Siempre buenísimo este tío. Se me ha quedado corta la entrevista.
Cuando estuve en Amsterdam busqué algún sitio donde poder comprarme una camiseta de Golden Earring y ni los holandeses les conocían. El rock es, pese a que nos duela en el alma, un arte en decadencia.
Vaya, no soy el único que sigue oyendo Golden Earring ni Blue Öyster Cult, gracias Oriol por tu sinceridad !!!
En el Reino Unido tienen a Nick Kent ,en EE.UU y en Francia a Patrick Euudeline también tienen a los Sex Pistols y a los New York Dolls y a Muhammad Ali y a Sugar Ray Robinson y en España tenemos a Burning a La Banda Trapera del Río y a José Legrá y a José Durán y a ¡¡¡¡ ORIOL LLOPIS !!!!!!
La entrevista me parece bien, pero meterse con The Sound es demasiado para mí. Seguro que Oriol Llopis no ha dedicado ni un ratito a escuchar a The Sound.
Totalmente de acuerdo.
D.E.P. Oriol Llopis
Por cosas de la vida, conviví con el Llopis cuando yo tendría unos 10 años. Eran principios de los 90 e imagino que vino a mi pueblo para alejarse de las malas compañías. Mi madre, que era un poco hippy y que llevaba el periódico del pueblo, le contrató y a falta de poder pagarle un sueldo, le alojó en la habitación de invitados. Recuerdo verle haciendo tareas en el jardín con sus botas de puntera metálica. Recuerdo que un día vinieron a mi casa Loquillo y los Trogloditas. Y recuerdo como le encantaba alquilar películas de serie B, de 10 en 10, y verlas con mis hermanos, rebobinando y volviendo a pasar las escenas más gores. Para mí era como un tío guay que me hacía dibujos y que me recomendaba canalladas para hacer en el colegio. Con los años le perdí la pista pero siempre tuve la tentación de intentar localizarle o al menos saber algo más de él.

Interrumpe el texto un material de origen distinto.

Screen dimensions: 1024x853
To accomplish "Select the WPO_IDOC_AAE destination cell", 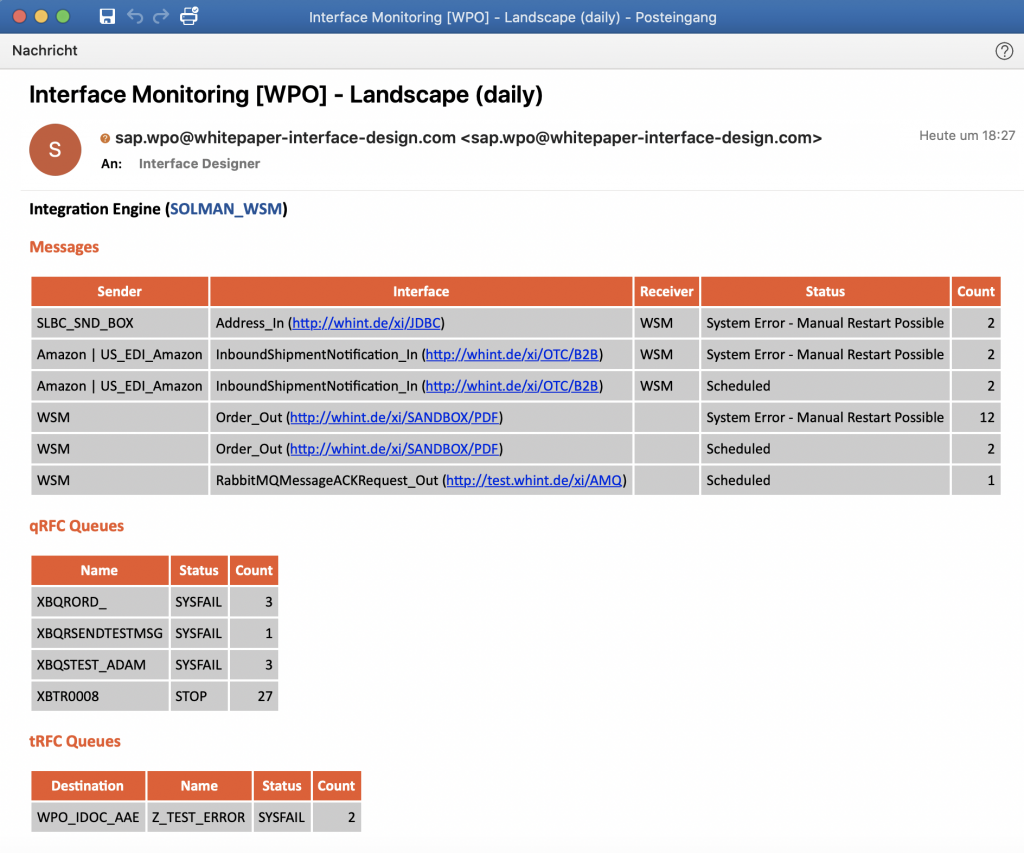I will pyautogui.click(x=88, y=817).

Hoy de casualidad me he encontrado con la noticia de su muerte y me he sentido muy mayor y otra vez un crío al mismo tiempo.

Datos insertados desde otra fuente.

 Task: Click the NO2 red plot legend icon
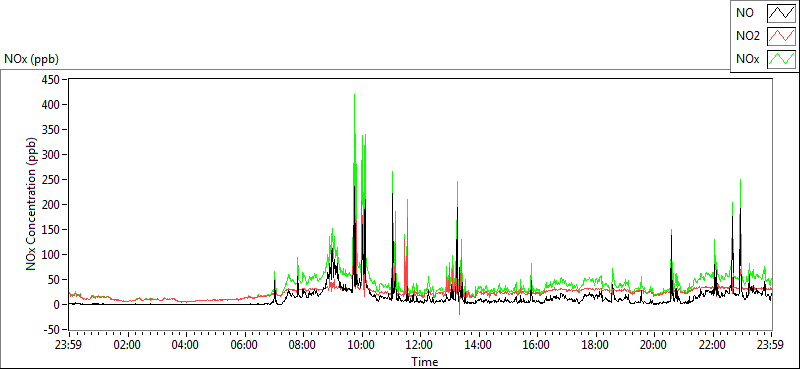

Junto con este artículo he descubierto que escribió un libro, «La Magnitud del Desastre», que me encantaría poder leer pero que no encuentro disponible por ningún lado. Si alguien supiese dónde puedo conseguirlo se lo agradecería infinitamente. Mi tlf es 636772714.
Lo puedes encontrar en Todo Colección. Hay un ejemplar a la venta.

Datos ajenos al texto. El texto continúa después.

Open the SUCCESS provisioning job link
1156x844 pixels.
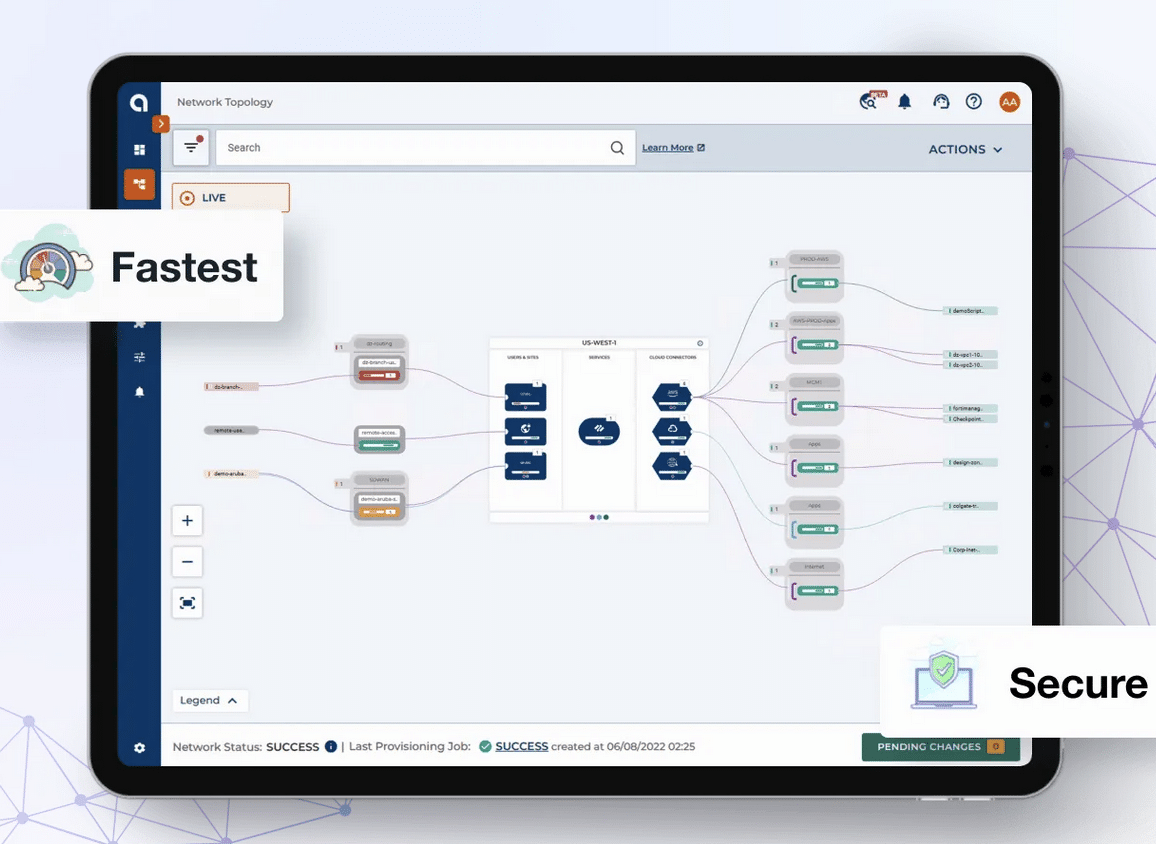[x=521, y=746]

También conocí a oriol en la misma época que tú, era todo un personaje, su presencia no dejaba indiferente a nadie. La Magnitud del desastre está descatalogado, puede que ahora con su muerte lo reediten. Lo leí prestado por un amigo común de Oriol y me gustó, me pareció una autobiografía franca y veraz, muy en su estilo, tal como él era.